NO NAPPIES HOW DISGUSTING ARE YOU OF COURSE NO NAPPIES!

Also no pads and tampons and wipes and condoms. Pretty much anything from the bottom zone. Just no. Gross. Something like this can contaminate a whole load of recycling and mean it needs to be chucked, too. So put it in the rubbish. And cast around for alternatives

(Also: don’t be one of those absolute turds who blithely drops their dog-poo baggy in a recycling bin as they walk past.)

CRUSH IT

Rinse your milk bottles out, crush the bottle and then put the lid back on*. It produces a really satisfying crunch, making this an excellent job for kids, or for grown-ups who have been dealing with kids all day. 

*check this bit though because some places, like Wellington, tell you to chuck all the lids in the rubbish

COFFEE CUPS

Nope. They look like cardboard, right? But really, nope. The inside is coated in plastic stuff to make it waterproof. Which is also fairly yuck, if you think about it. You know what to do.

YES SOY MILK IS DELICIOUS BUT TETRA PAKS ARE TRICKSY

… unless you live in Auckland, where all Tetra Paks can and should definitely go in the recycling. There are plans underway to have all of New Zealand able to easily recycle Tetra Paks by the end of the year; in the meantime check out area-specific instructions on this handy guide from the company. 

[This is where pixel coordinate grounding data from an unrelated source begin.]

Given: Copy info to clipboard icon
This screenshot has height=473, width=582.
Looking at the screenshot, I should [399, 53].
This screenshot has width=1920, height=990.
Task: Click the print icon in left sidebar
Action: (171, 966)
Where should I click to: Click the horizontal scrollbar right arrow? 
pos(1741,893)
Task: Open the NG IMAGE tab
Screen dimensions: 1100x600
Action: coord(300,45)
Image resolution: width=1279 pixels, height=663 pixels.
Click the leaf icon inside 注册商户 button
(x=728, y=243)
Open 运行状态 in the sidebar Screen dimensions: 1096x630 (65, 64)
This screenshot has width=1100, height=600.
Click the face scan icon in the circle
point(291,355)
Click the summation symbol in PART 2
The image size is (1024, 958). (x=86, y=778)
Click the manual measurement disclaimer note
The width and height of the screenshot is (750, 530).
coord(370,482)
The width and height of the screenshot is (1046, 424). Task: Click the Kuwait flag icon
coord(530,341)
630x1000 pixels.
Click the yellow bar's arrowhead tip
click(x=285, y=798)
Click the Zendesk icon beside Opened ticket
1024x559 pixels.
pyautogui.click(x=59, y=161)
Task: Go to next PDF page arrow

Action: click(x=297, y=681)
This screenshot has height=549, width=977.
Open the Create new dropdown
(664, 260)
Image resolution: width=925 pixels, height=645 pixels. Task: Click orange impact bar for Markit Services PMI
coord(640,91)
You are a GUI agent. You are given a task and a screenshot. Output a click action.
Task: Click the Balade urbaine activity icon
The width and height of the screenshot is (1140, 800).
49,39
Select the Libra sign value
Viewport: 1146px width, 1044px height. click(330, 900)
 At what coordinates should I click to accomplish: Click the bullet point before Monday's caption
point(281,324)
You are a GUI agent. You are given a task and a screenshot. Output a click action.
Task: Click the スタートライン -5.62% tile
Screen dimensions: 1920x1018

AS USUAL, CONSUMER IS ONTO IT

A series of gems from the magazine that boldly asks all the piddling little questions you can never be bothered to:

Pill packets are a no, thanks, because they’re often a mix of plastic and foil.

That plasticky papery sleeve around wedges of photocopy paper is a no.

Also no: bread tags and the plastic rings off milk bottles. Please snip the rings so they don’t strangle some lovely ocean critter.

AEROSOLS ARE OFTEN A YES!

This seems odd, like how could they possibly recycle your old Rexona or Black Flag cans, aren’t they caked with crusty old deodorant that smells like flyspray (and vice versa) and lots of tiny moving parts, but apparently lots of councils can and do.

SOFT PLASTICS ARE A GO

The soft plastics recycling scheme was a wake-up call: it showed we rubbish-makers just how much of our weekly landfill contribution was made up of horrible stuff that would take centuries to break down. We were so keen to do the right thing that our mountain of carefully-rinsed soft plastics quickly overwhelmed our ability to deal with it – and then China drew a line in the soft plastic sand and stopped recycling it for us.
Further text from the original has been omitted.